Sivan then proceeded to dedicate his award to those who didn't make it and some who did, proving he's a student of the past. He even name-checked late activists like Marsha P. Johnson, Sylvia Rivera, Bayard Rustin and Gilbert Baker, but didn't forget the names he doesn't know. "It's for every volunteer at HIV clinics around the world, for every GLAAD volunteer," he said. "For all of you in this room and for every parent who truly loves and supports their kid whoever they are."
Speaking of kids, Sivan closed his speech by giving a nice shout-out to his LGBTQ fans. "I’m lucky enough to play shows and see the young faces of our community. Let me tell you, our future is so, so bright. Keep love in your heart and don't forget to share it with the world, because that love is something we can be so proud of and something that no one can ever take from us," he said.
Grammy and Tony winner Cynthia Erivo shared her talents with the room, showing up to perform a rendition of John Lennon's "Imagine" as a tribute to the 49 victims of the Orlando massacre. Following a passionate introduction by Empire star Jusie Smollett, Erivo, who has had a steady presence in Los Angeles in recent months with performances at the Grammys and the post-Oscars Governors Ball, turned in a powerhouse performance that had many in the audience in tears. Erivo herself exited the stage with tears streaming down her face.
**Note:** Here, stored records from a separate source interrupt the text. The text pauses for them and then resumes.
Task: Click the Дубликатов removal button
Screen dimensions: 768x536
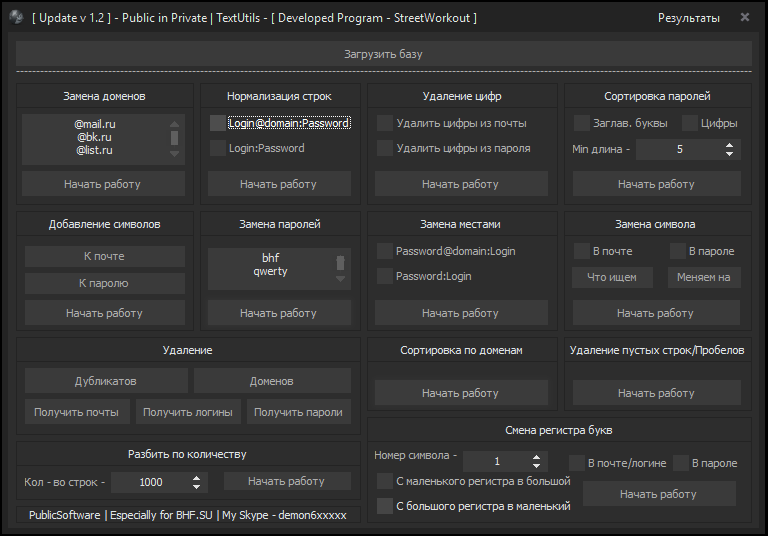Action: (106, 381)
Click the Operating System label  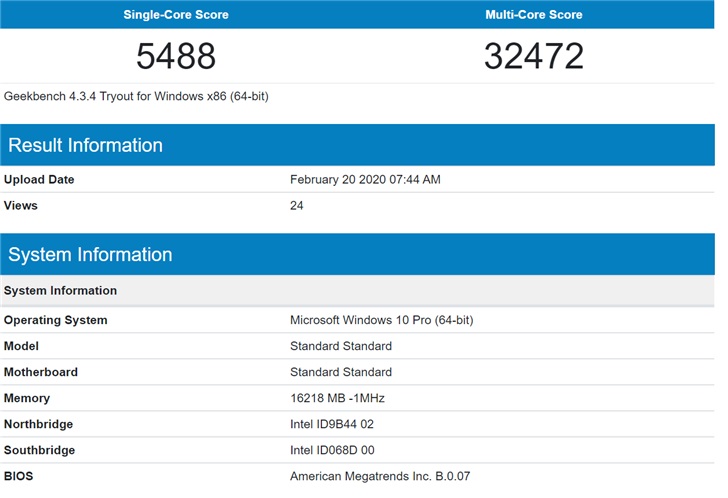56,320
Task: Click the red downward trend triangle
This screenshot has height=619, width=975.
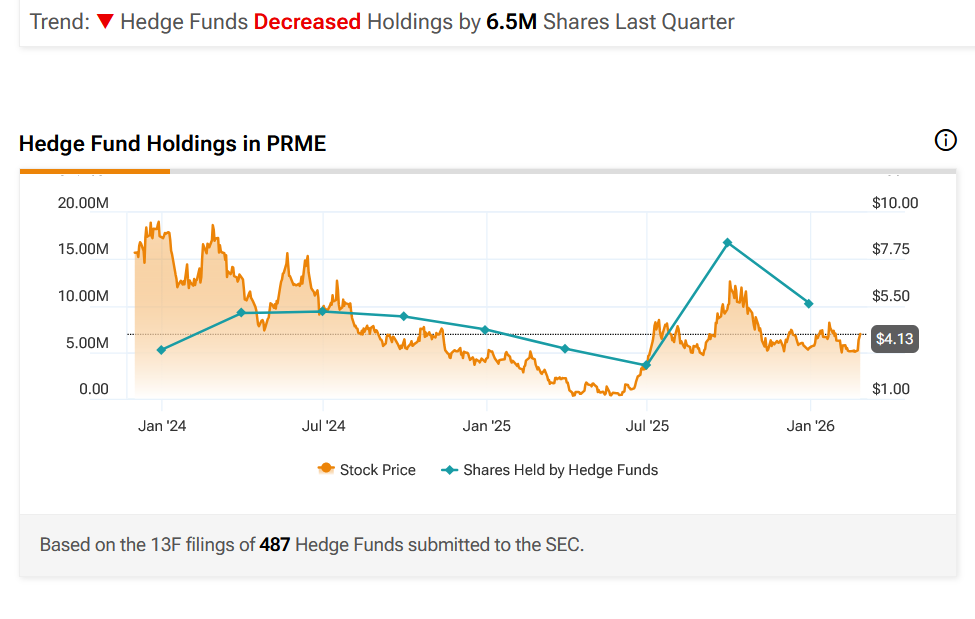Action: (106, 21)
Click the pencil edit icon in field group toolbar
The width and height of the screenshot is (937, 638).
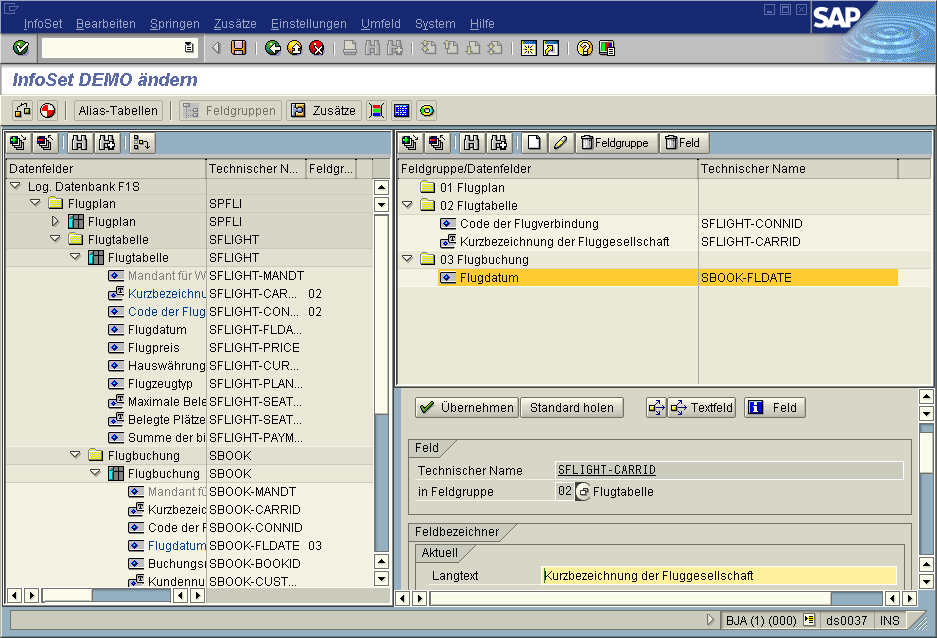[x=560, y=143]
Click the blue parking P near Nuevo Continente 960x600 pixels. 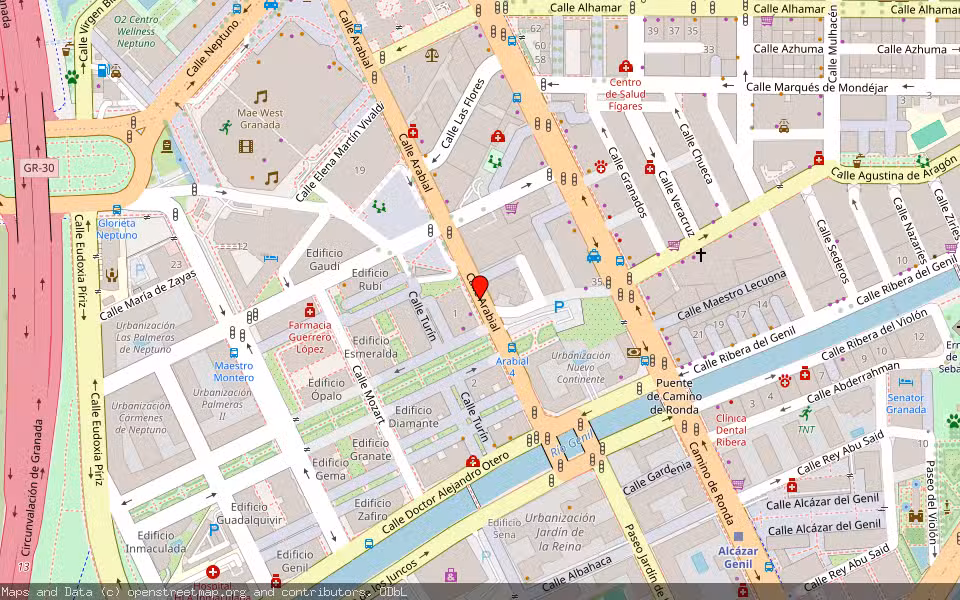[x=559, y=307]
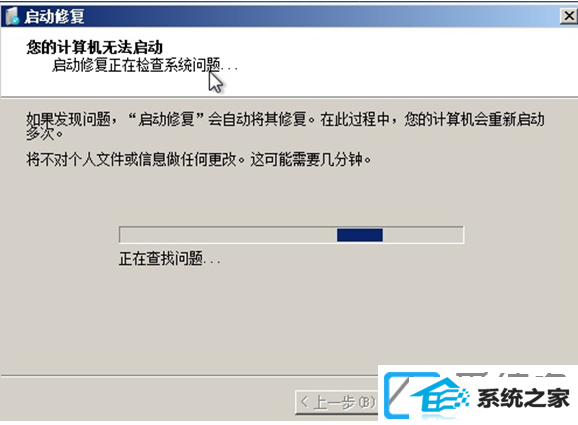Click the trailing line 多次。
The width and height of the screenshot is (578, 425).
(x=44, y=133)
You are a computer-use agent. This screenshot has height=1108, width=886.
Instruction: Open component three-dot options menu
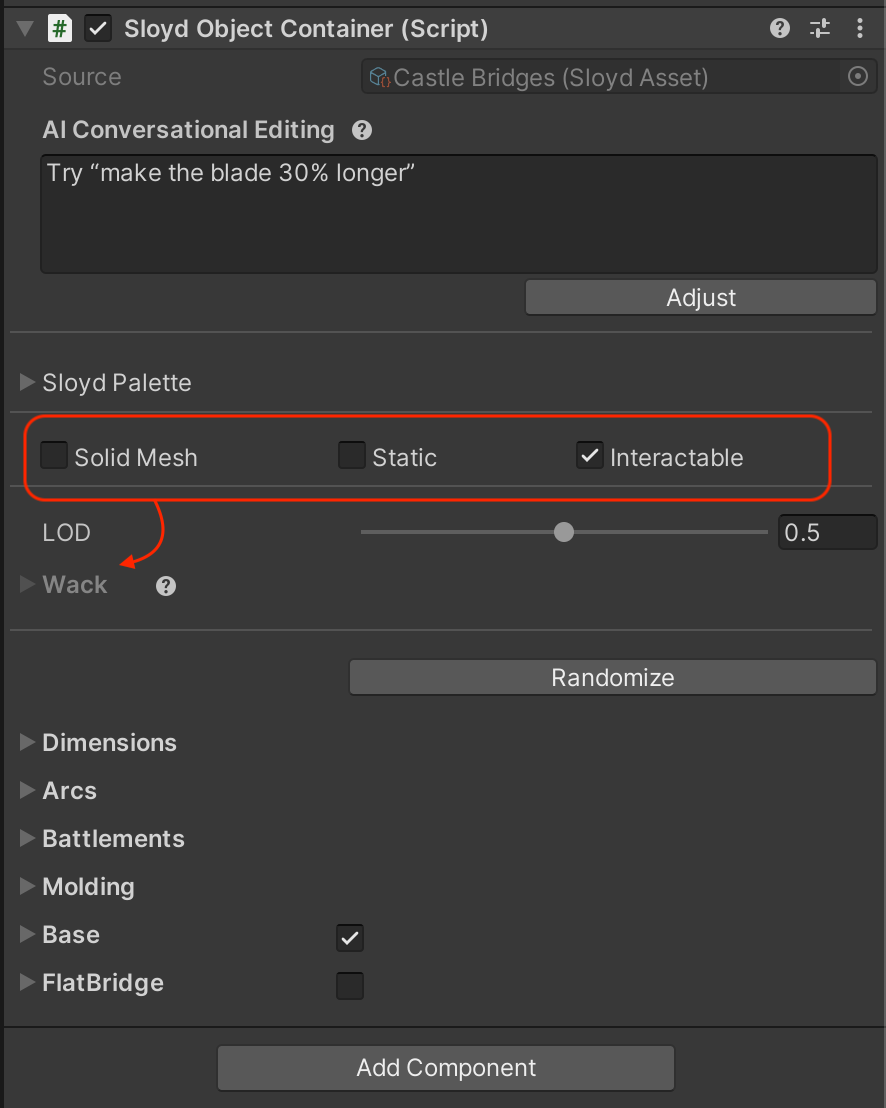[859, 29]
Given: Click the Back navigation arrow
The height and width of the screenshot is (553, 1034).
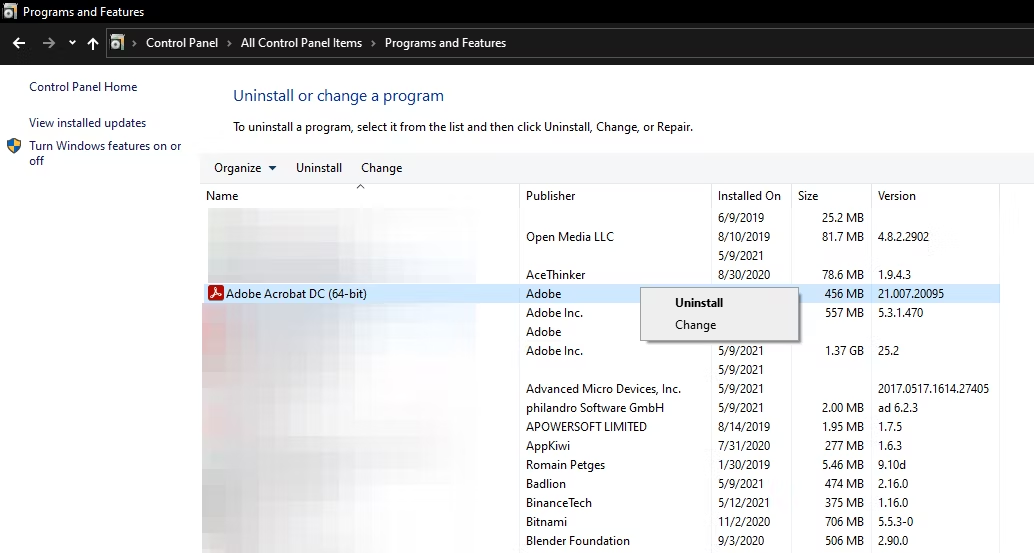Looking at the screenshot, I should click(x=18, y=43).
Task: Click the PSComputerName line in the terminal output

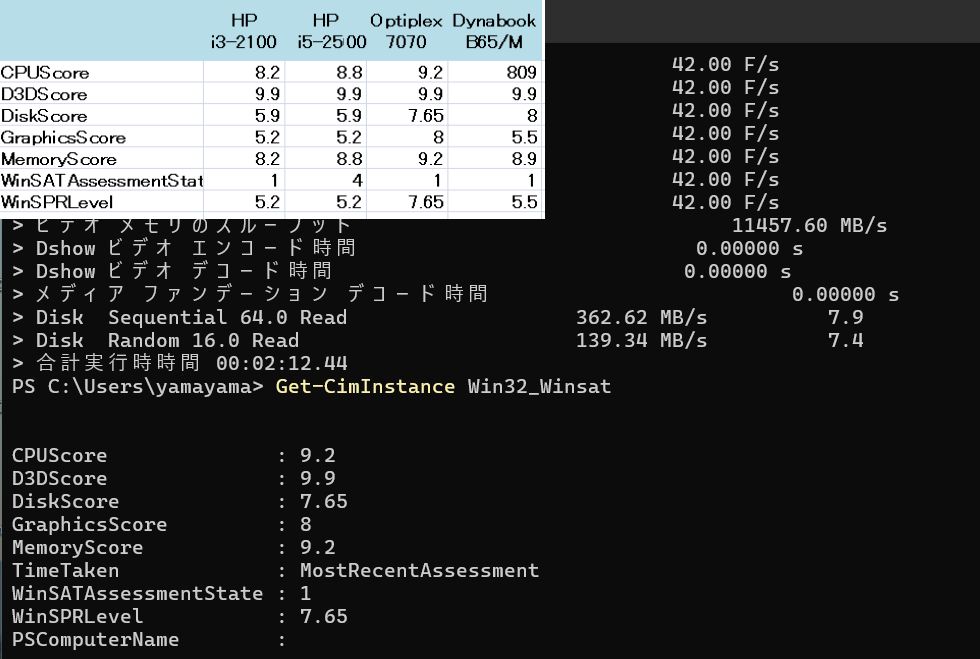Action: point(95,639)
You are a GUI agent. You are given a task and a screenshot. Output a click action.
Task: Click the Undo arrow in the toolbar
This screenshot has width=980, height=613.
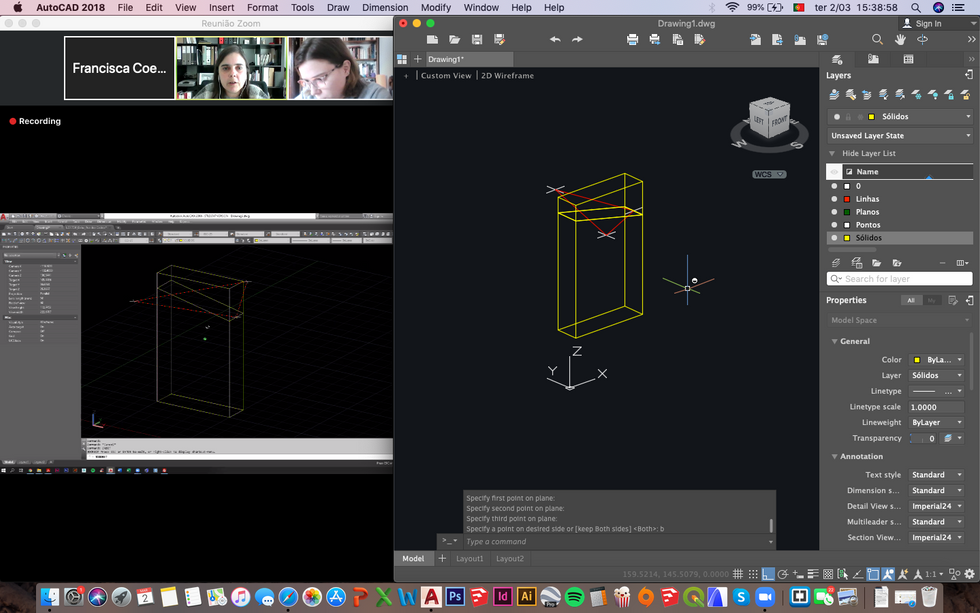(554, 39)
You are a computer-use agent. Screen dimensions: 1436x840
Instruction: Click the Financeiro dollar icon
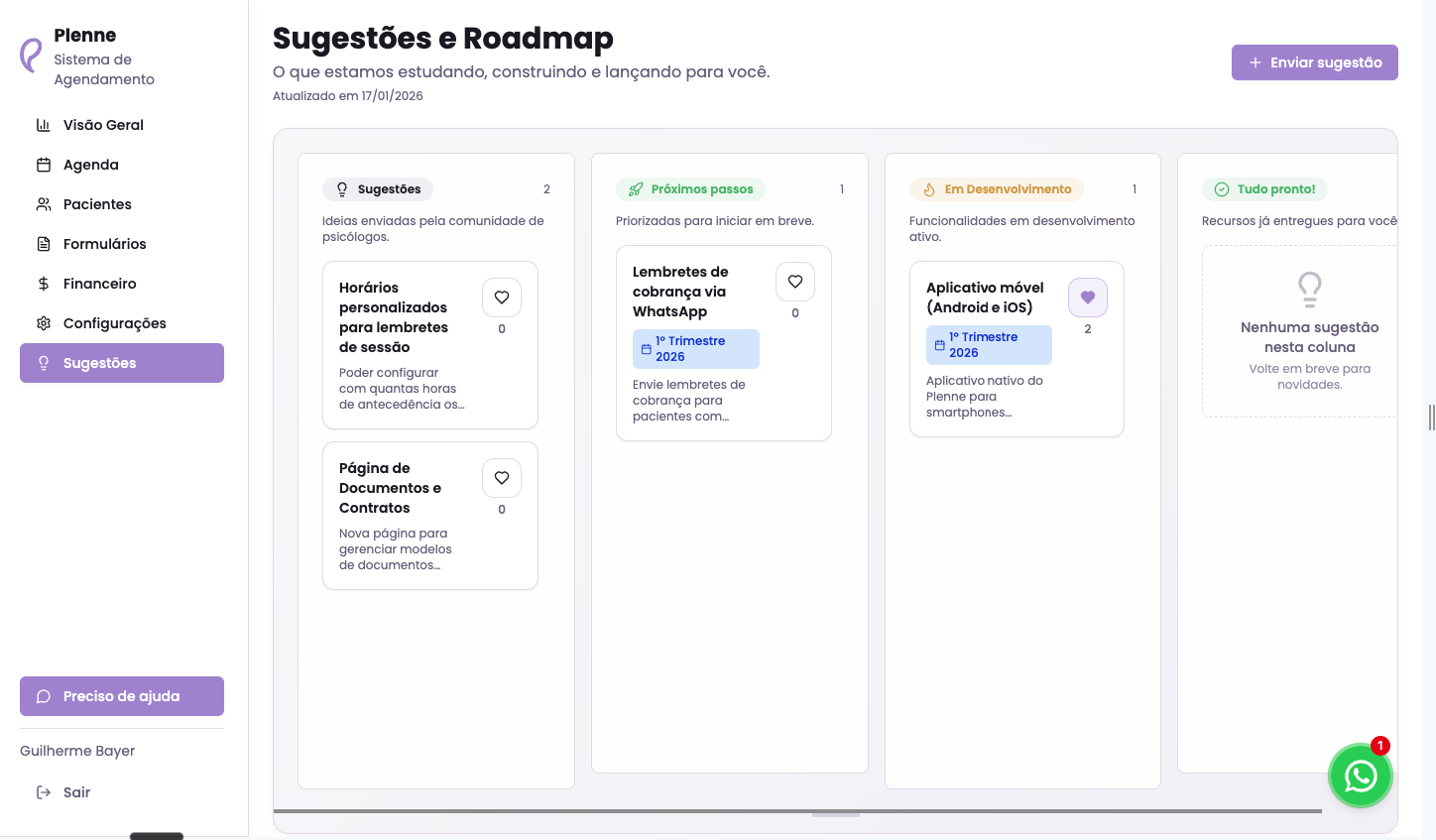click(43, 284)
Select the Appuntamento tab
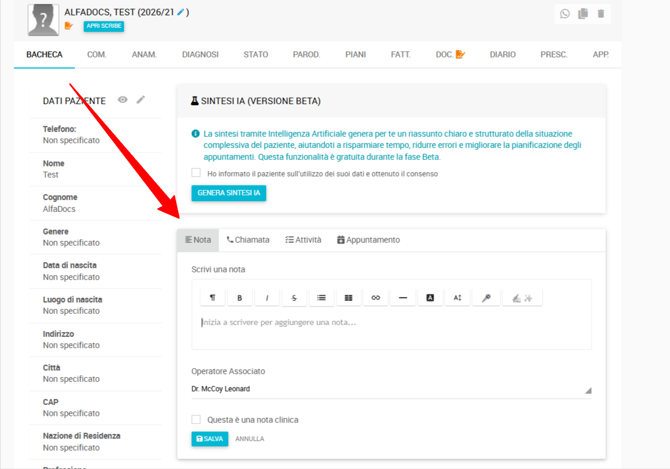The height and width of the screenshot is (469, 670). [368, 240]
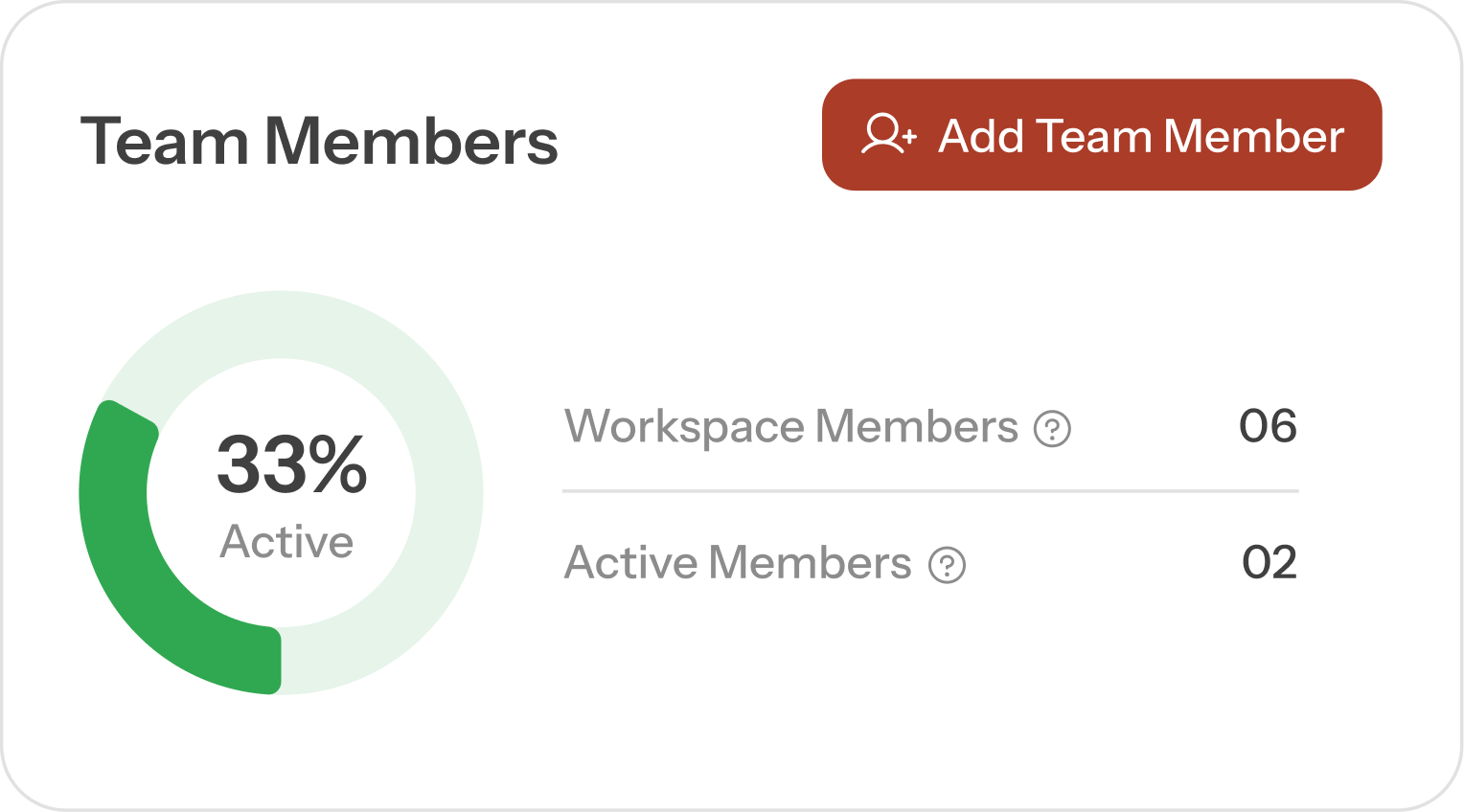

The final big moment of the night also proved to be an emotional one when Mary J. Blige presented the top film prize. Though she carried an envelope, opened it and announced the correct winner (unlike the Oscars), Blige left no one guessing when she professed her love for Barry Jenkins' Moonlight before even announcing the only other nominated film, Star Trek Beyond.
Accepting on behalf of the A24 release were co-writer Tarell McCraney, actor Trevante Rhodes and producer Jeremy Kleiner. McCraney, who wrote the story on which the best picture Oscar winner is based, handled the speech and reminded the audience that he had won a GLAAD Award in 2010 for his play Wig Out. "I didn’t know if I would be here again," he explained. "My hope was that I would be here standing because I told, finally, my story. That would’ve meant that I would had to get brave. That would mean that I would’ve had to have found the right allies, the right family, and it would have to come welling out of us, all together, and you would see broken, scared, black, sometimes gay, oftentimes queer, always Tarell standing in front of you."
He then offered a glimpse into the future, a day when he might be standing on the GLAAD stage another time but not without strong women in front of him leading the way.
"If I ever win a GLAAD Award again, I would hope to say that I wish like hell that we had started to treat women better," said McCraney. "Women, particularly women of color, stand for us in a way that we don’t know how to stand for ourselves. If I ever win a GLAAD Award again, it's because I finally got enough sense to stand behind those women, assigned and trans, black and brown, and follow them into victory. ... We won for Moonlight today, how are we going to win tomorrow?"